America Has Forgotten That We Don't Have Freedom If We Don't Have Free Time
Lynn Stuart Parramore
AlterNet
tommyslothrop
Just think of all the work that would be better not done: all of the prison guards that would be better unemployed, the people who made the over 70 billion dollars worth of weapons that we sold to Saudi Arabia within the last few years, the people who make the billions of dollars worth of weapons we give to Israel every year. Then consider the other resources that are consumed to do these things, the oil, the coal, the scarce metals. The lives of these people are being wasted as are the resources they consume doing their jobs.
Yet they are supposed to dread the thought of losing their jobs, of not having their lives wasted. -- profoundly perverse! Why can't they be trained to do the work that actually needs to be done so we can all work less?
America Has Forgotten That We Don't Have Freedom If We Don't Have Free Time
Lynn Stuart Parramore
AlterNet
2 Comments:
Jack, a note about the cartoon of Frankenstein rising from the ashes. The words "WORK CHOICES" on his shirt refers to WorkChoices, which was a legislative act in Australia. Contrary to its worker-friendly name, WorkChoices attacked workers' rights. Think of it as a rough equivalent of right-to-work laws in the USA.
https://en.wikipedia.org/wiki/Workchoices
In Australia the Liberal Party is right-wing, and the Labor Party is left-wing (it's a topsy-turvy world). The Liberal Party government brought in WorkChoices in 2005, which was very unpopular, and it was a major reason they were defeated in 2007.
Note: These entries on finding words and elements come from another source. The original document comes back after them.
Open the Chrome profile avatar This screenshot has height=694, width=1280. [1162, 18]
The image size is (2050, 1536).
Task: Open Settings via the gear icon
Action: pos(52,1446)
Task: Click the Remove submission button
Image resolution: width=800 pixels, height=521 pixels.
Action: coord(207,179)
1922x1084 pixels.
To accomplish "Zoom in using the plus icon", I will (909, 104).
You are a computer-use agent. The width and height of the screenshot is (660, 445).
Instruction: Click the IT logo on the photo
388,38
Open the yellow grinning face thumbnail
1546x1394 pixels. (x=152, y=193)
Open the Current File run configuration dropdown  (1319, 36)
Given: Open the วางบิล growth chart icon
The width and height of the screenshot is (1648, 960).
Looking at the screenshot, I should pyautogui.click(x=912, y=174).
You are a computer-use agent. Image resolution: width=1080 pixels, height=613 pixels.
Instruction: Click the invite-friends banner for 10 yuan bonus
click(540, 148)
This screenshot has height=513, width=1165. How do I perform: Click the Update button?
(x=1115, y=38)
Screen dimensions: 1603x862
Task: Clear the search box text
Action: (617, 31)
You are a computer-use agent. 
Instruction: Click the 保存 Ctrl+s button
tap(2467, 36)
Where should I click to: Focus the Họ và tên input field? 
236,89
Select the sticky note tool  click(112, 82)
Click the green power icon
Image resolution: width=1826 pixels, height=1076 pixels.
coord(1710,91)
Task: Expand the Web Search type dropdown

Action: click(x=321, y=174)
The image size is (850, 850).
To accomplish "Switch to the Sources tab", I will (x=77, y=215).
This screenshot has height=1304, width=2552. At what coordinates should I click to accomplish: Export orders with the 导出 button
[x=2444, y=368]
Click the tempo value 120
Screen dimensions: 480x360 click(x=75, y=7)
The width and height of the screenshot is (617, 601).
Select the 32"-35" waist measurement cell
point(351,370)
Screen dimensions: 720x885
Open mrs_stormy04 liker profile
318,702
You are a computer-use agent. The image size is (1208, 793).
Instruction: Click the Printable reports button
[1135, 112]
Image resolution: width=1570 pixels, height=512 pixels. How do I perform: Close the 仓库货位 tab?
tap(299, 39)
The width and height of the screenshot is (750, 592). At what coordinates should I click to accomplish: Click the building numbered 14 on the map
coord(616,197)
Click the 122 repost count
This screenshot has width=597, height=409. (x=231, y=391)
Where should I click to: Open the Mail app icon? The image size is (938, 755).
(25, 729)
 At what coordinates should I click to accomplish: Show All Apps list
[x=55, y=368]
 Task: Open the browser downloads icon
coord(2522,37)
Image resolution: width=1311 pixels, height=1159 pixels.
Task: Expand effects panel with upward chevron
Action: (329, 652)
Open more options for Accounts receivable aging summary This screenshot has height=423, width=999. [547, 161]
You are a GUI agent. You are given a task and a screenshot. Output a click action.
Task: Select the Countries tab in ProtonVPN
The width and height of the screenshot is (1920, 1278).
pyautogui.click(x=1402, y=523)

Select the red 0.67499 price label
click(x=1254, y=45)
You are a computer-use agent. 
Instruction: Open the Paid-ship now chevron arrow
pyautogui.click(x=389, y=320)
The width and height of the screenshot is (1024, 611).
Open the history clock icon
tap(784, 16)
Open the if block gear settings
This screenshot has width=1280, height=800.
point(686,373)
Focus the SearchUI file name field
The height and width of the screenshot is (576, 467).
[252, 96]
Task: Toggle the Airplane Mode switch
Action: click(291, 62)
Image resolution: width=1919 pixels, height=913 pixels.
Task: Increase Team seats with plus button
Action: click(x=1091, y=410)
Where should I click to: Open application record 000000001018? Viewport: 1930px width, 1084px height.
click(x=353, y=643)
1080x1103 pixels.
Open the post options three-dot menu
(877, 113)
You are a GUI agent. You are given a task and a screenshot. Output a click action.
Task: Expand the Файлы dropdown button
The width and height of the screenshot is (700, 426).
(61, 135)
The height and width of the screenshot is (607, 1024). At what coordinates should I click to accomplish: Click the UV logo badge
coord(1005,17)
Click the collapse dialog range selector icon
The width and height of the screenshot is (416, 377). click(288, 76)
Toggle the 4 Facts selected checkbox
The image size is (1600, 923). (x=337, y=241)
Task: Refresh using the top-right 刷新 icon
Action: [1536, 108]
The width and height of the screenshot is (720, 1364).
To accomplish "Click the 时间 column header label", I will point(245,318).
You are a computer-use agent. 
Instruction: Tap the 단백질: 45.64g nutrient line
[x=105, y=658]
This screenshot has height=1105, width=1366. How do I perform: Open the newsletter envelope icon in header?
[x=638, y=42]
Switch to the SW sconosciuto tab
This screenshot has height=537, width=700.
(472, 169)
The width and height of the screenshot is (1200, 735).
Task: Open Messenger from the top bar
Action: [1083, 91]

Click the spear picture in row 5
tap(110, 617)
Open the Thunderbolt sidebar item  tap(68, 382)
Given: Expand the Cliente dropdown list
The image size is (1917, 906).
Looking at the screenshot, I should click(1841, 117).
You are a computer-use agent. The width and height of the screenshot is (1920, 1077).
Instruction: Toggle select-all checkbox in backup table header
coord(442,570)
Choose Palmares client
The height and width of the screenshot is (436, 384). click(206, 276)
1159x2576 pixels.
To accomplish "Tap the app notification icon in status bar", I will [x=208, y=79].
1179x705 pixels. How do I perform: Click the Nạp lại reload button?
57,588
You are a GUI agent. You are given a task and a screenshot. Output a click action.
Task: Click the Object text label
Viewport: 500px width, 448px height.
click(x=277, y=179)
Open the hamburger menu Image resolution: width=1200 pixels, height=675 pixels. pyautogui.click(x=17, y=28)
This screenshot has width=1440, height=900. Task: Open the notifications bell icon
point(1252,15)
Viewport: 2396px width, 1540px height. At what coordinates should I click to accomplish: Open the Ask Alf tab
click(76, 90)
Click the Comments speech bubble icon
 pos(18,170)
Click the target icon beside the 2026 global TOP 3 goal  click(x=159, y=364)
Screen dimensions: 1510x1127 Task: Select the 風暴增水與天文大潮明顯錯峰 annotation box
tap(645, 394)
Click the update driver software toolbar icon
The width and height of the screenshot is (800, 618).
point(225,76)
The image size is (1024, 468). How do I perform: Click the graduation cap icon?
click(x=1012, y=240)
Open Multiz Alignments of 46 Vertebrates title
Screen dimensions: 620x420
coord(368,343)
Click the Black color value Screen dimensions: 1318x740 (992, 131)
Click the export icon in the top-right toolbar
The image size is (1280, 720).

The cartoon refers to the Liberal Party opposition suggesting in 2009 that WorkChoices be reintroduced. The Liberal Party was elected back into federal government in 2013, and I expect them to try to resurrect WorkChoices.
By Markus, at 8:25 PM
Hi Markus:
Thanks for the information. I've replaced the image. The cartoon was a little mysterious to me, but I thought it somehow represented the job system today. No need for unnecessary controversy.